Arrivée en Côte d’Ivoire le mercredi 9 juillet 2025, Amina Lanaya, Directrice générale de l’Union Cycliste Internationale (UCI), a achevé ce jeudi 10 juillet une visite historique sur le sol ivoirien. Accompagnée de Rose Etoundi, Directrice des Relations Internationales de l’UCI et de Laurent Bezault, Manager Route, cette mission marque un tournant décisif pour le développement du cyclisme en Côte d’Ivoire et, plus largement, en Afrique de l’Ouest.
Une visite à forte portée symbolique et stratégique
La délégation de l’UCI a été reçue avec chaleur par le ministre des Sports, Adjé Silas Metch, lors d’une rencontre marquée par une convergence de vues sur les priorités pour le cyclisme ivoirien.
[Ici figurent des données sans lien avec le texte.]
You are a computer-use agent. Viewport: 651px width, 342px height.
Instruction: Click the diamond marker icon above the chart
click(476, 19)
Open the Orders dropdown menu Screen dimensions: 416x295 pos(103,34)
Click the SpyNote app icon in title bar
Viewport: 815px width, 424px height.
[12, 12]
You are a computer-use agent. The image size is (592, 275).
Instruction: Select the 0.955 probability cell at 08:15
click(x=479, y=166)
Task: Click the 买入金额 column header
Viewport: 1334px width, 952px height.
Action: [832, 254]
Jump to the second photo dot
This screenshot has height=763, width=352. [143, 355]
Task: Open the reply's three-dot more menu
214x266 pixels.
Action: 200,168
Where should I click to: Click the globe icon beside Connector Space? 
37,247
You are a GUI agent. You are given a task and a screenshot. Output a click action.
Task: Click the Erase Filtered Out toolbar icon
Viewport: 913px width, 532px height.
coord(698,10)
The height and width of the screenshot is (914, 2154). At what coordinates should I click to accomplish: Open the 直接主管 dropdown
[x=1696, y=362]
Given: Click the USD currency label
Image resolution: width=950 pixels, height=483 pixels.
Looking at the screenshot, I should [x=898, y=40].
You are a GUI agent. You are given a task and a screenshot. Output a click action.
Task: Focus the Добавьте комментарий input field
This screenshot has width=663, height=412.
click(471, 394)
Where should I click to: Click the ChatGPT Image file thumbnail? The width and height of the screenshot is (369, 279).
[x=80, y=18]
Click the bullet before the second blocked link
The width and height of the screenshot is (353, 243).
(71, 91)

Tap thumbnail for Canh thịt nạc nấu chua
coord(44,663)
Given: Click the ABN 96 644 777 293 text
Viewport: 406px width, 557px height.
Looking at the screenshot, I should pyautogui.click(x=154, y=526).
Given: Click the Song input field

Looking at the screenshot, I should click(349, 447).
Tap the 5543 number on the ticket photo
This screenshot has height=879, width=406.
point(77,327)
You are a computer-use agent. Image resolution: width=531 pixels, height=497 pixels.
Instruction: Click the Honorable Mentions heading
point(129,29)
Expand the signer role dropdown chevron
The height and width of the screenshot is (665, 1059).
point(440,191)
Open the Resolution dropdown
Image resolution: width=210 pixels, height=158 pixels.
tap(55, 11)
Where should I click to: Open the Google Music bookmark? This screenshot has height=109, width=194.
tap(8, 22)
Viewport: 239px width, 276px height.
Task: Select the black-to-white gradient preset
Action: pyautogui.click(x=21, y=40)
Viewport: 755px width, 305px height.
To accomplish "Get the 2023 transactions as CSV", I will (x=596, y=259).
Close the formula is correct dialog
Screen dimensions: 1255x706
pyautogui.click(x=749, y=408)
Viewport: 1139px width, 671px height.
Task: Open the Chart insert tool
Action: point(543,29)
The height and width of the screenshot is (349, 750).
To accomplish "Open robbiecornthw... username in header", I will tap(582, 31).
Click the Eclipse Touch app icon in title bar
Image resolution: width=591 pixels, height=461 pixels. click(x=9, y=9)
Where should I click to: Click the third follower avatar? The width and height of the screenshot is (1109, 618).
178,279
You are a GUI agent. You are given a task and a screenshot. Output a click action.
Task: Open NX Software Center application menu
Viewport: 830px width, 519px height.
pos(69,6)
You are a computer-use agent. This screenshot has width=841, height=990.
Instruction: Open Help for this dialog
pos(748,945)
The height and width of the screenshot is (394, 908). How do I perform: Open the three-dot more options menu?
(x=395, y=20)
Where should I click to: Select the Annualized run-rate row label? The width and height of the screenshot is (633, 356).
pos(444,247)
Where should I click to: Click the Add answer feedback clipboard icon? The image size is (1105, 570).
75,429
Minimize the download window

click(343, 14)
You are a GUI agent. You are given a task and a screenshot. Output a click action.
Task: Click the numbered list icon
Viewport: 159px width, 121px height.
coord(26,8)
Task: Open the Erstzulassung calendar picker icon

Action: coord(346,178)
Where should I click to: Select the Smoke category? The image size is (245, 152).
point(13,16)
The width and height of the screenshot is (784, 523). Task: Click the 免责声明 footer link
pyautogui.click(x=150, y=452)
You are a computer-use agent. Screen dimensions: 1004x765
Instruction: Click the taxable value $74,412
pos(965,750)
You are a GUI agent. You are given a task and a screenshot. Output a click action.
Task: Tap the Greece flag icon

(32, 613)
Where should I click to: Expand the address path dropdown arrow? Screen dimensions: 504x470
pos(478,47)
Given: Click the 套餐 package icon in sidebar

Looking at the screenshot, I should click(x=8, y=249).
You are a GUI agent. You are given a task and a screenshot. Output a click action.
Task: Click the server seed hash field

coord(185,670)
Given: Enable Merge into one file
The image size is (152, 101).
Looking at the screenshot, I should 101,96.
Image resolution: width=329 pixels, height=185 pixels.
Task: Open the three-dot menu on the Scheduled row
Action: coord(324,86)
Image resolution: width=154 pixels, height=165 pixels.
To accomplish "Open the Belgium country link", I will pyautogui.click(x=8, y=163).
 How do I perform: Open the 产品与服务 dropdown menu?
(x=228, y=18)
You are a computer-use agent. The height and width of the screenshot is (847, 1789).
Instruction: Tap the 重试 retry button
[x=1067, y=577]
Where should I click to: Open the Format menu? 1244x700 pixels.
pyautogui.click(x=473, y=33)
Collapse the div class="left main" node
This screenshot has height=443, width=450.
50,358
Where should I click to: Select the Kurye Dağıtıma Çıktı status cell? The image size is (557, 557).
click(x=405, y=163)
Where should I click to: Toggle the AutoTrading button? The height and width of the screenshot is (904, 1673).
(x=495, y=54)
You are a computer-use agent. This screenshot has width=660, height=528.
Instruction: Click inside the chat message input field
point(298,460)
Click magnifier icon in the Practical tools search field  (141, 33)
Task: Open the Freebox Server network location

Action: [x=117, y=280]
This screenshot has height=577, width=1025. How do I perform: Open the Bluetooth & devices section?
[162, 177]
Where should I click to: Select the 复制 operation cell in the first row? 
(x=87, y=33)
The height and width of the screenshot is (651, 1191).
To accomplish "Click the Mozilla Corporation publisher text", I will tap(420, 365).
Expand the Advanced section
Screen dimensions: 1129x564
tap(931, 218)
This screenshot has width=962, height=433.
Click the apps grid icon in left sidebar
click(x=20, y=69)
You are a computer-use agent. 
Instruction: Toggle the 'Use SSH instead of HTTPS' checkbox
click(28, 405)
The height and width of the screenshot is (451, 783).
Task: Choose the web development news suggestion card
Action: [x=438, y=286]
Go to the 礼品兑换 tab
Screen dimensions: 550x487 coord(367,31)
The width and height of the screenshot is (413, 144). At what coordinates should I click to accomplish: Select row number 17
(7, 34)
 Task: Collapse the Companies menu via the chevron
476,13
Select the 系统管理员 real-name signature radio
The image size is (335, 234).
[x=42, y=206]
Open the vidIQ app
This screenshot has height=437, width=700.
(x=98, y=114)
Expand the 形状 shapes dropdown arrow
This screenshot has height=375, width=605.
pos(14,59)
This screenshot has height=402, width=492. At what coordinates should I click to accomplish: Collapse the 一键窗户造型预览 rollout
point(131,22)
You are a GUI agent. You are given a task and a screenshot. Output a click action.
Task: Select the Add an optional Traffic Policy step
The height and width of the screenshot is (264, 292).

Trois axes majeurs ont été abordés et ont obtenu un accord de principe du ministère : L’inscription du Tour de Côte d’Ivoire au calendrier officiel de l’UCI, la réhabilitation du vélodrome d’Abidjan, l’un des rares équipements du genre en Afrique de l’Ouest, afin d’y accueillir des compétitions régionales, le développement du cyclisme dans le nord du pays, encore peu représenté, notamment par l’appui à la création de clubs locaux.
Un soutien élargi au niveau national
La mission s’est également étendue à une rencontre avec le président du Comité National Olympique (CNO), au cours de laquelle l’accessibilité à une piste cyclable de qualité pour les athlètes ivoiriens a été évoquée. Le CNO a exprimé son engagement à soutenir les initiatives en cours, dans la limite de ses moyens logistiques et financiers.
Des défis identifiés et des engagements concrets
Une réunion de travail entre la délégation de l’UCI et les représentants du ministère a permis de faire le point sur les besoins prioritaires. Deux chantiers essentiels ont été identifiés : le manque de systèmes de chronométrage électronique, particulièrement crucial pour les arrivées serrées. L’UCI a promis d’accompagner la Côte d’Ivoire dans l’acquisition d’un dispositif de chronométrage automatique. La formation et la professionnalisation du personnel cycliste notamment les coureurs, les entraîneurs, les mécaniciens et les arbitres. Bien que l’UCI privilégie actuellement des formations en ligne pour les niveaux de base, les contraintes d’accès à Internet en Afrique rendent nécessaires des sessions de formation en présentiel.
Un engagement durable de l’UCI
« Nous serons à vos côtés pour vous accompagner techniquement et institutionnellement », a assuré Amina Lanaya, visiblement émue de fouler pour la première fois le sol ivoirien. Elle a salué l’enthousiasme des autorités sportives et la volonté locale de faire du cyclisme un levier de développement sportif et social. Cette visite, la toute première de la Directrice générale de l’UCI en Côte d’Ivoire, laisse entrevoir de belles perspectives pour le cyclisme national, avec un soutien affirmé de l’instance mondiale. L’avenir du cyclisme ivoirien s’écrit désormais avec ambition et détermination.